▶ _Brief_
Copy out the records below word for word, leaving nothing out.

Dataset records:
---------------
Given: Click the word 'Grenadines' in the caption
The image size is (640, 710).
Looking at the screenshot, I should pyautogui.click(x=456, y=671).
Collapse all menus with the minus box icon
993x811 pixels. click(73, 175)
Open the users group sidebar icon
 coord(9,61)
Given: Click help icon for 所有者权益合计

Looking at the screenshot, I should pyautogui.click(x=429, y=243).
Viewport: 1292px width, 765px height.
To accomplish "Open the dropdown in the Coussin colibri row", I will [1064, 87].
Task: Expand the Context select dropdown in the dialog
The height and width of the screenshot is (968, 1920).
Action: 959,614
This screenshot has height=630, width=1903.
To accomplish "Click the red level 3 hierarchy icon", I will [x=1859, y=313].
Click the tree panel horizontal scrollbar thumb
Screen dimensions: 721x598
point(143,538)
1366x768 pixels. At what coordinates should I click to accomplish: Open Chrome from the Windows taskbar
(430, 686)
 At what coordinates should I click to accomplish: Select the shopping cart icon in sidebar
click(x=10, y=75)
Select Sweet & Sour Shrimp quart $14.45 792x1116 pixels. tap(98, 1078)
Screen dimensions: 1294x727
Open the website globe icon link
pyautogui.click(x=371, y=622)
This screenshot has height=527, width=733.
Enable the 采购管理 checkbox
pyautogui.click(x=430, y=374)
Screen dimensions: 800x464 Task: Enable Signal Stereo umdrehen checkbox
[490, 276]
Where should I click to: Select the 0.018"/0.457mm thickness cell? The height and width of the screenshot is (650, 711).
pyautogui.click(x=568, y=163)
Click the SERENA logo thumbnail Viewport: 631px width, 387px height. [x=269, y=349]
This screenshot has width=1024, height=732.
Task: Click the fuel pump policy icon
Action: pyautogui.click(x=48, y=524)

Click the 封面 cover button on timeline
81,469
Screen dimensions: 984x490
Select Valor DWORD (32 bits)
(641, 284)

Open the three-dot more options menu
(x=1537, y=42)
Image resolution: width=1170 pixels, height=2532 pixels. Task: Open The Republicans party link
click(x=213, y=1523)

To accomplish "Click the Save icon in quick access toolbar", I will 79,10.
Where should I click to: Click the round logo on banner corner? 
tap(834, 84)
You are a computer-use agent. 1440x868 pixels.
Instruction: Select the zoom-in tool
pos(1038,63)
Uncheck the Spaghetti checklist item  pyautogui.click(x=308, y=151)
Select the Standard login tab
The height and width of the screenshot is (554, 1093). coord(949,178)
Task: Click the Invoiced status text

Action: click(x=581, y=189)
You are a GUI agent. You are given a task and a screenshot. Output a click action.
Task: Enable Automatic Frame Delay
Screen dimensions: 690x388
---------------
▶ _Final result_
Given: Click the word 'Grenadines' in the caption
The image size is (640, 710).
Looking at the screenshot, I should pyautogui.click(x=456, y=671).
Collapse all menus with the minus box icon
993x811 pixels. click(73, 175)
Open the users group sidebar icon
 coord(9,61)
Given: Click help icon for 所有者权益合计

Looking at the screenshot, I should pyautogui.click(x=429, y=243).
Viewport: 1292px width, 765px height.
To accomplish "Open the dropdown in the Coussin colibri row", I will [1064, 87].
Task: Expand the Context select dropdown in the dialog
The height and width of the screenshot is (968, 1920).
Action: 959,614
This screenshot has height=630, width=1903.
To accomplish "Click the red level 3 hierarchy icon", I will [x=1859, y=313].
Click the tree panel horizontal scrollbar thumb
Screen dimensions: 721x598
point(143,538)
1366x768 pixels. At what coordinates should I click to accomplish: Open Chrome from the Windows taskbar
(430, 686)
 At what coordinates should I click to accomplish: Select the shopping cart icon in sidebar
click(x=10, y=75)
Select Sweet & Sour Shrimp quart $14.45 792x1116 pixels. tap(98, 1078)
Screen dimensions: 1294x727
Open the website globe icon link
pyautogui.click(x=371, y=622)
This screenshot has height=527, width=733.
Enable the 采购管理 checkbox
pyautogui.click(x=430, y=374)
Screen dimensions: 800x464 Task: Enable Signal Stereo umdrehen checkbox
[490, 276]
Where should I click to: Select the 0.018"/0.457mm thickness cell? The height and width of the screenshot is (650, 711).
pyautogui.click(x=568, y=163)
Click the SERENA logo thumbnail Viewport: 631px width, 387px height. [x=269, y=349]
This screenshot has width=1024, height=732.
Task: Click the fuel pump policy icon
Action: pyautogui.click(x=48, y=524)

Click the 封面 cover button on timeline
81,469
Screen dimensions: 984x490
Select Valor DWORD (32 bits)
(641, 284)

Open the three-dot more options menu
(x=1537, y=42)
Image resolution: width=1170 pixels, height=2532 pixels. Task: Open The Republicans party link
click(x=213, y=1523)

To accomplish "Click the Save icon in quick access toolbar", I will 79,10.
Where should I click to: Click the round logo on banner corner? 
tap(834, 84)
You are a computer-use agent. 1440x868 pixels.
Instruction: Select the zoom-in tool
pos(1038,63)
Uncheck the Spaghetti checklist item  pyautogui.click(x=308, y=151)
Select the Standard login tab
The height and width of the screenshot is (554, 1093). coord(949,178)
Task: Click the Invoiced status text

Action: click(x=581, y=189)
You are a GUI agent. You are given a task and a screenshot. Output a click action.
Task: Enable Automatic Frame Delay
Screen dimensions: 690x388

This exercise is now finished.